Le moins que l’on puisse dire est que la Conciergerie n’est pas un lieu facile pour les expositions. Trop beau, trop parfait, trop plein de piliers, minéral et sans fenêtres, l’espace est un quadrilatère sans concession qui ne pardonne rien.

Alors que faire dans ce cadre ? « Bêtes off » était une grande idée. Depuis une dizaine d’année l’art contemporain est devenu une jungle bourdonnant de toutes parts ; l’installer au milieu des colonnes qui ont vu la Révolution présentait une réelle opportunité – tant d’un point de vue muséographique qu’artistique. Pourtant l’exposition est un échec. Et ce n’est pas faute d’avoir rassemblé un corpus digne du projet ; de Berlinde de Bruykere à Marc Dion toute la faune pensante et naturalisée est présente. D’ailleurs, souvent, prises une à une les œuvres parviennent à nous agripper solidement. Et la visite de l’exposition est remplie de belles retrouvailles et de quelque formidables rencontres.

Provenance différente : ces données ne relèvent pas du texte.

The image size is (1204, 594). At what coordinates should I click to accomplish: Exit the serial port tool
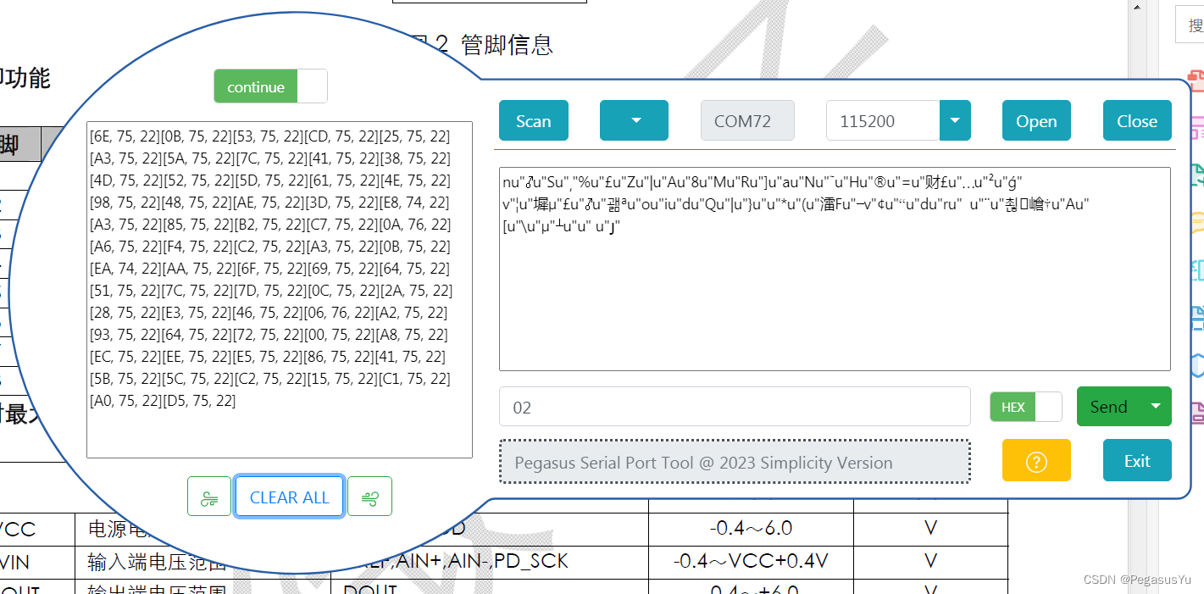coord(1137,460)
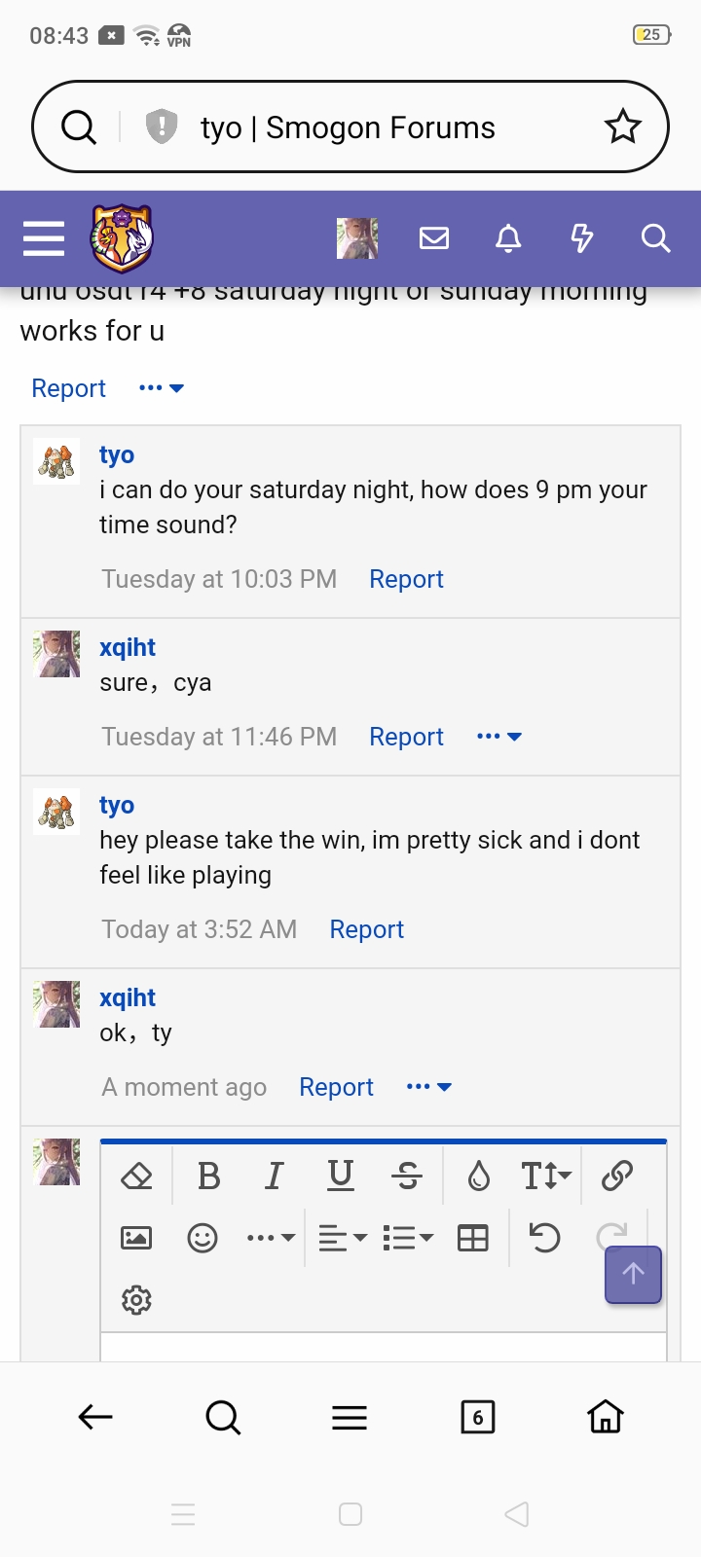
Task: Insert an image in editor
Action: click(x=136, y=1238)
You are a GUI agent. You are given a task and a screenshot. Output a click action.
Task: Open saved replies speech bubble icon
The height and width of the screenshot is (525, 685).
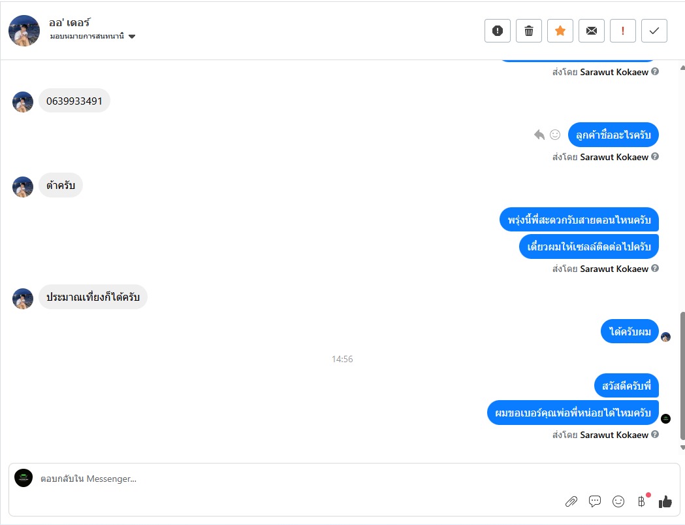click(x=595, y=501)
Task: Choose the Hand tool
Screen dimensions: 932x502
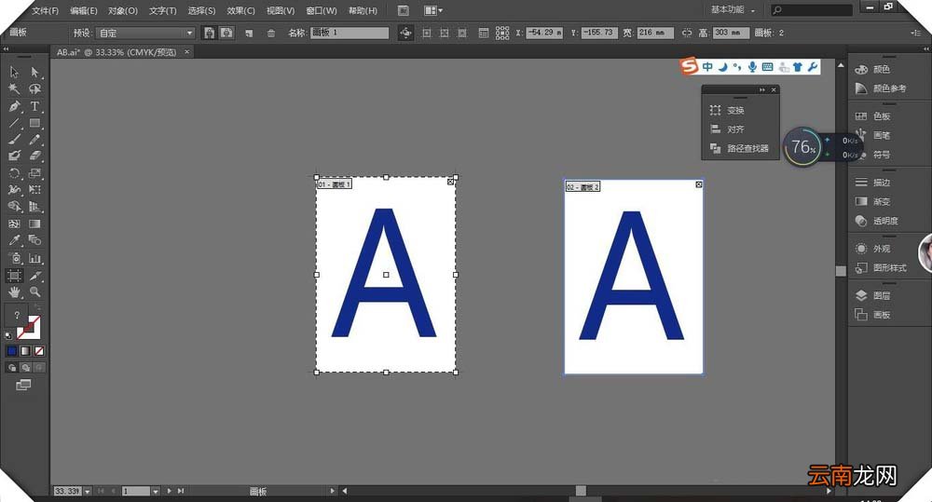Action: tap(14, 292)
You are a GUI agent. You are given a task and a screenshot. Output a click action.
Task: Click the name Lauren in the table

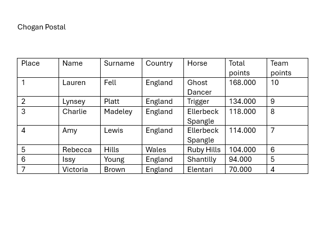click(74, 83)
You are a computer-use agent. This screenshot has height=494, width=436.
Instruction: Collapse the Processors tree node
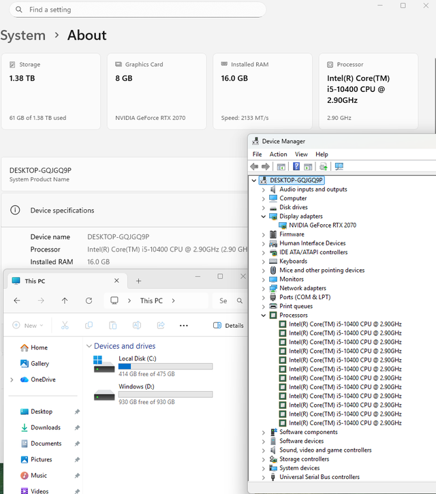tap(264, 315)
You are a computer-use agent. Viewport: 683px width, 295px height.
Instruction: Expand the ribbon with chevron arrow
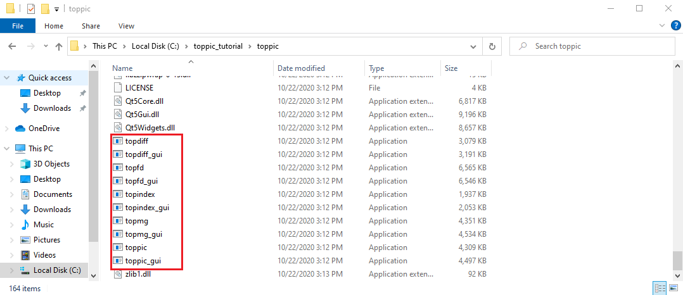[x=661, y=26]
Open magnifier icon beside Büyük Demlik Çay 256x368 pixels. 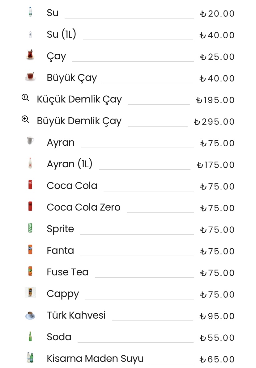tap(25, 119)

La vidéo de Muriel Toulemonde, Fabeltier, est de celles-là. L’installation montre un imposant cheval piétiner un torrent dans ce qui s’apparente à l’espace d’une cage d’ascenseur. L’animal n’est vu que par le dos de sa robe grise, le bruit des sabots dans l’eau et le roulement des muscles de son fessier donnent à l’ensemble un rythme chevaleresque que contraint l’espace minuscule dans lequel se situe la scène. Face à ce spectacle, l’observateur est gêné mais retenu par un trouble qui n’a rien de sadique, car ce qui plaît n’est pas tant la vacuité du mouvement perpétuel, incompréhensible et forcé du cheval, que l’ondulation de sa peau accordée à l’eau qui coule.

Plus loin les trophées de chasse tricotés par Laval-Jeantet & Mangin d’ « Art Orienté objet » nous renvoient au plaisir enfantin de la savane. Le tigre plus orange que nature et la girafe au cou trop étroit et à la bonhomie suspecte dérident avec justesse le visage des visiteurs. Car des trophées de chasse il y en a en grandes quantités. Le plus souvent ils sont graves, comme celui de Renaud Auguste-Dormeuil qui suspend à un mur une pauvre peau de licorne fripée et usée par le poids des fantasmes. Dans ce cas comme dans beaucoup d’autres l’animal a une charge mélancolique appuyée. Ces natures mortes exhibées, pauvres, innocentes et parfois cruelles poussent l’anthropomorphisme et  l’indentification du visiteur à son comble, mais parfois coincé entre l’image de Brigitte Bardot et celle du chasseur viril.

Ainsi l’exposition regorge de pièces saisissantes. Mais la scénographie catastrophique et la maigreur du propos font de l’ensemble une douloureuse soustraction, où les œuvres, telle des bêtes de concours, sont parquées côte côte avant l’abattoir. Plus on avance dans le parcours moins on lui trouve d’attrait, l’animal devient un prétexte faible donc les œuvres résonnent désagréablement. La faute au zoo qui les enferme.